For solar and wind, we reduce initial rates of 30% per year and 10% per year, respectively, as used in the current TIAM-Grantham modelling, with downward revisions to 6% and 5%, respectively, following analysis to suggest growth will be Gompertz-like (i.e. slow down over time), rather than continued exponential24. The final piece of adverse information concerns AFOLU, where we use an initial cumulative 136 GtCO2 of net CO2 cumulative removals over the period 2018–2100 (derived from the IPCC SR1.5 database median pathway for all 1.5 °C scenarios56), and shift this to net positive CO2 emissions of 46 GtCO2 over the period 2018–2100. The former figure is close to that for 1.5 °C scenarios in the “C1” and “C2” categories in the IPCC AR6 scenarios database (144 GtCO2)34. The latter figure is derived from a simulation using the MAgPIE land use model (version 4.4)28, with current policies and no carbon pricing, to reflect relatively poor land use policies. This compares with a median net cumulative emissions level over the period 2020–2100 of 21 GtCO2 (range −377 to +255 GtCO2) for the six modelled SSP2-4.5 scenarios (as derived from the SSP database of shared socio-economic pathways57), thereby representing a reasonably close match to an RCP pathway (i.e. RCP4.5) that could be deemed representative of current policies and targets58.
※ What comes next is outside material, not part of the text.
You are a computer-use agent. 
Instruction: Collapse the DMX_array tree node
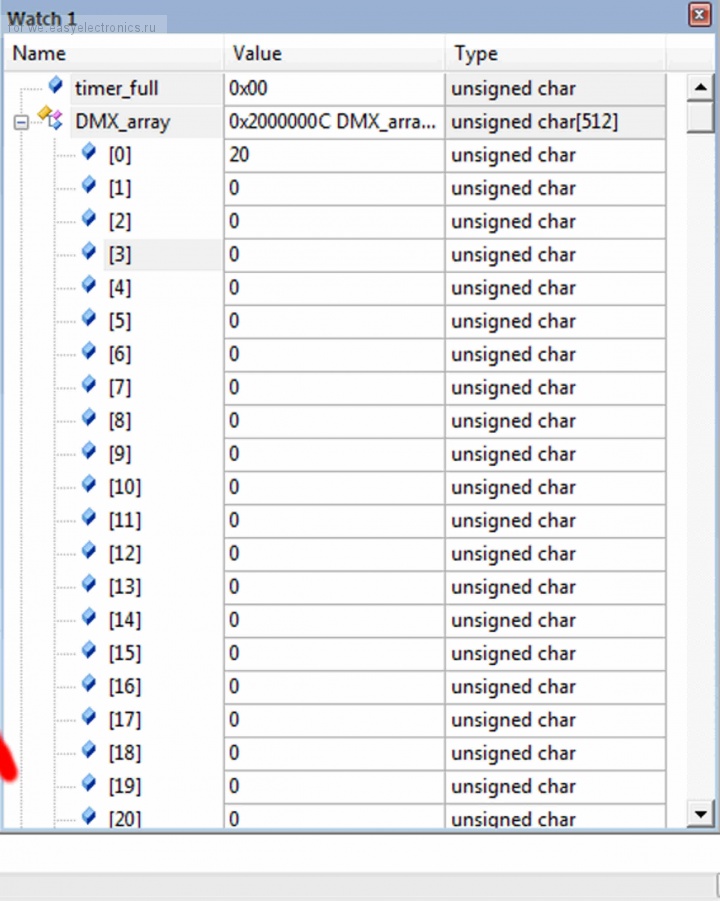point(20,123)
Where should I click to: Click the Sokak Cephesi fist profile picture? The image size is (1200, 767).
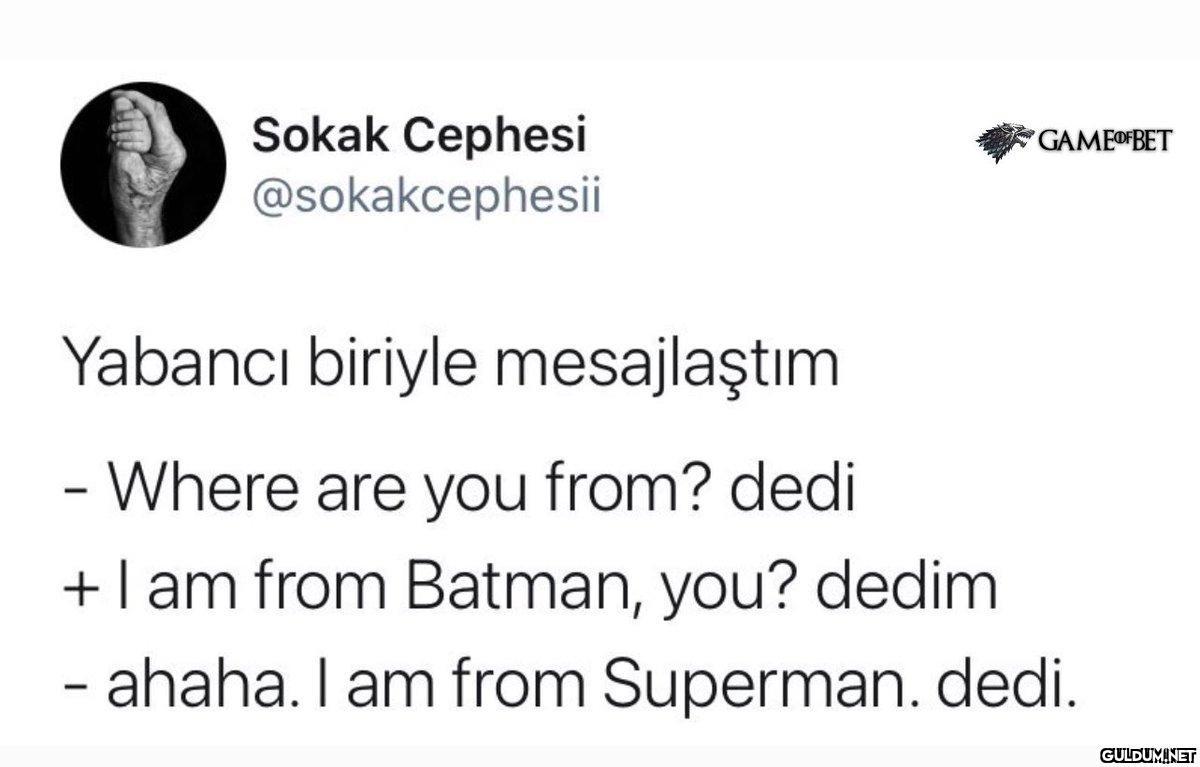click(143, 164)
In addition, our scenarios also consider the imposition of a remedial action via energy demand reduction, applied to scenarios where all adverse information is received together. The rationale is to explore what benefits lower demand might bring, in terms of reduced costs or increased feasibility of meeting the 1.5 °C target, in light of these multiple adverse sources of information. We base these low energy demand assumptions on analysis detailing a set of realistic possibilities to reduce demand through both technological and behavioural measures in the industry, transport and buildings sectors59, with resulting demand level data in both the standard and low energy demand scenarios available in ref. 60.

We do not explore the full range of scenarios with several pathway adjustments, but rather a stylised set of scenarios with single pathway adjustment episodes. This, nevertheless, sheds light on a range of potential adjustment strategies, likely to be of relevance to real-world instances of more frequent adjustment requirements.